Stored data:
•••••
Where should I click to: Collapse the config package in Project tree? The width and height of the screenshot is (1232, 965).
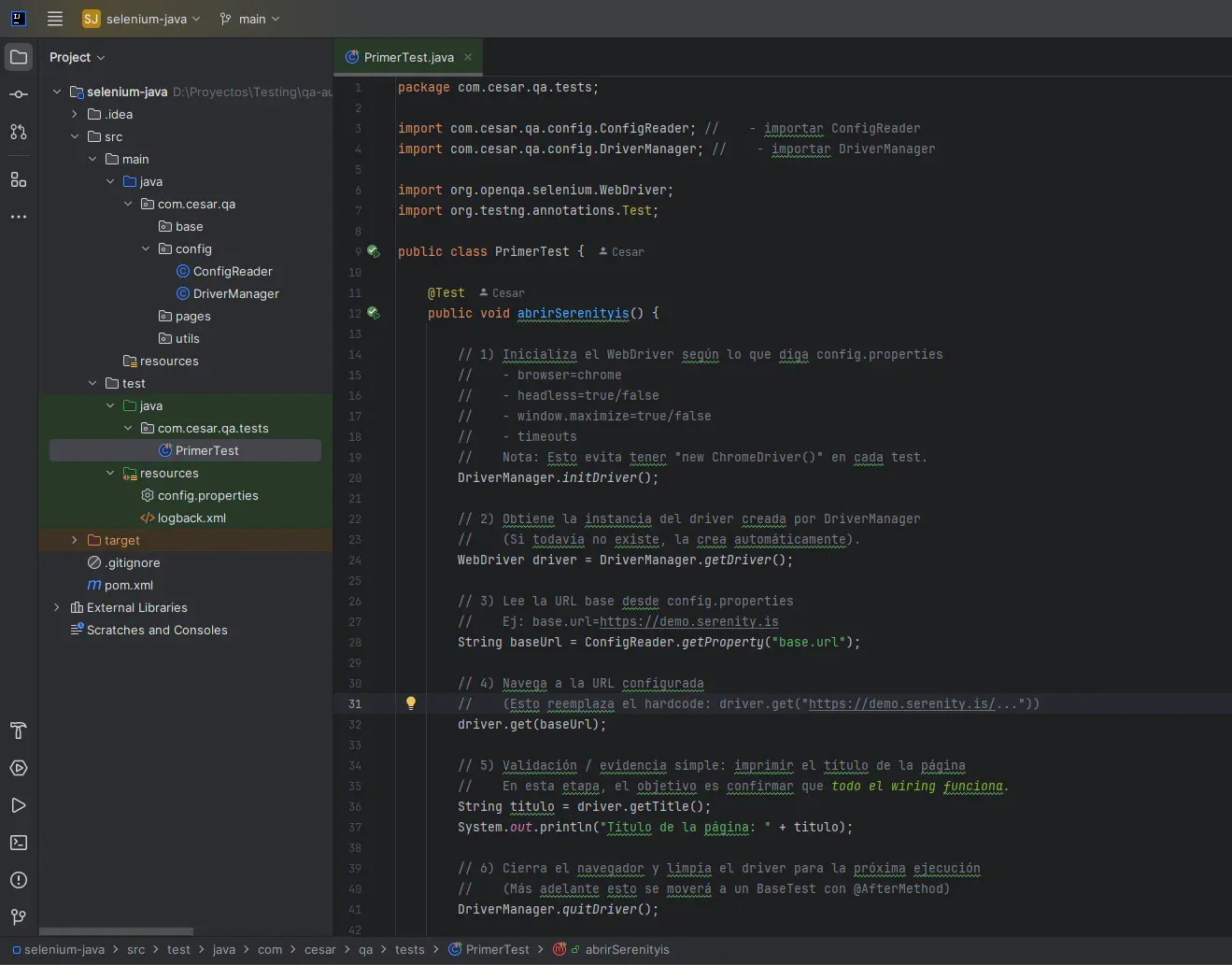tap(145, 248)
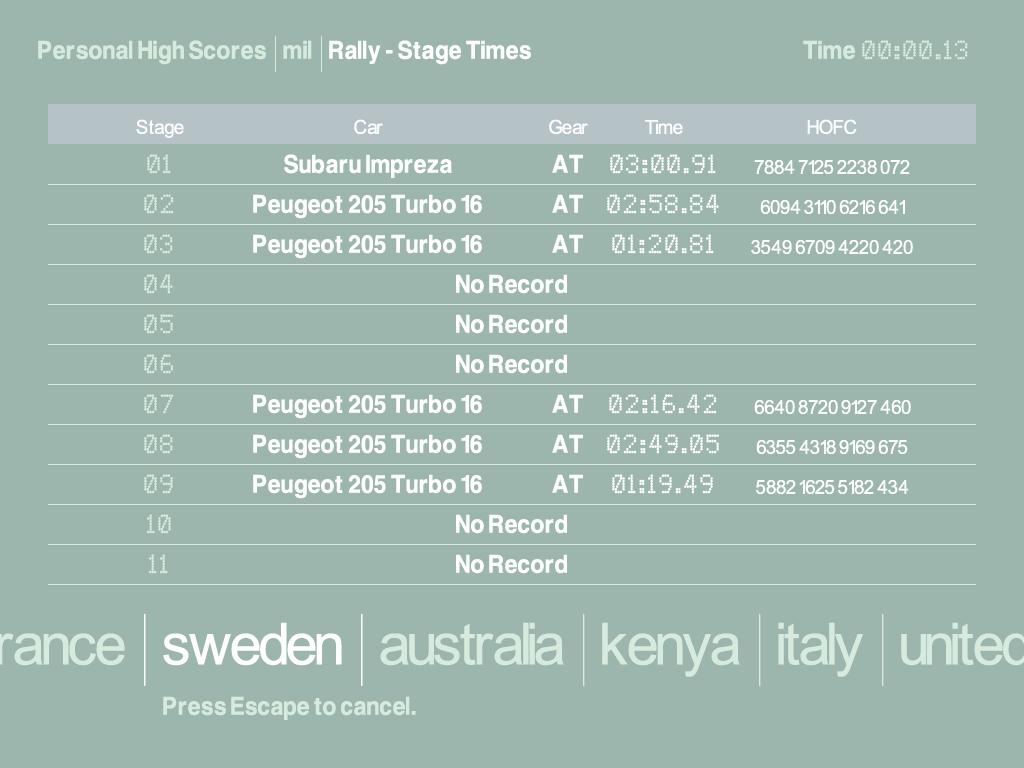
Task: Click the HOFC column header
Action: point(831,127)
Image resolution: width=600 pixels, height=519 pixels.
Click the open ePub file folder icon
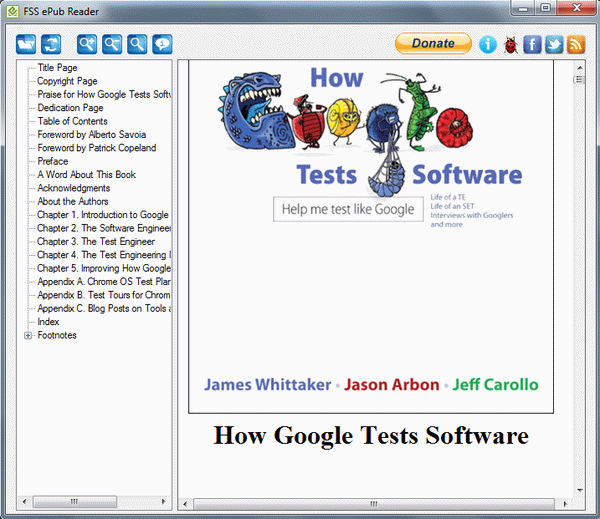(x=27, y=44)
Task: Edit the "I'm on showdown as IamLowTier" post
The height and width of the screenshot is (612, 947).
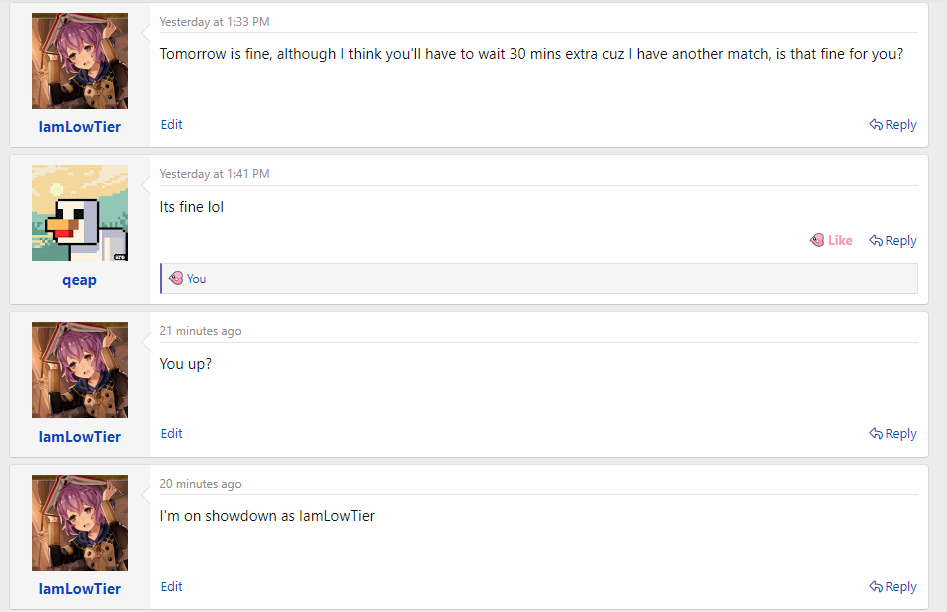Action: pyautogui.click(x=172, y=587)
•••••
> [AIM OF THE TASK]:
Each line from the one with "Image resolution: width=600" through the final line of the records must be copied exactly, with no pictures and no additional lines.

> [REPLY TO THE EXERCISE]:
Image resolution: width=600 pixels, height=519 pixels.
Click the open ePub file folder icon
(x=27, y=44)
Task: Edit the "I'm on showdown as IamLowTier" post
The height and width of the screenshot is (612, 947).
Action: pyautogui.click(x=172, y=587)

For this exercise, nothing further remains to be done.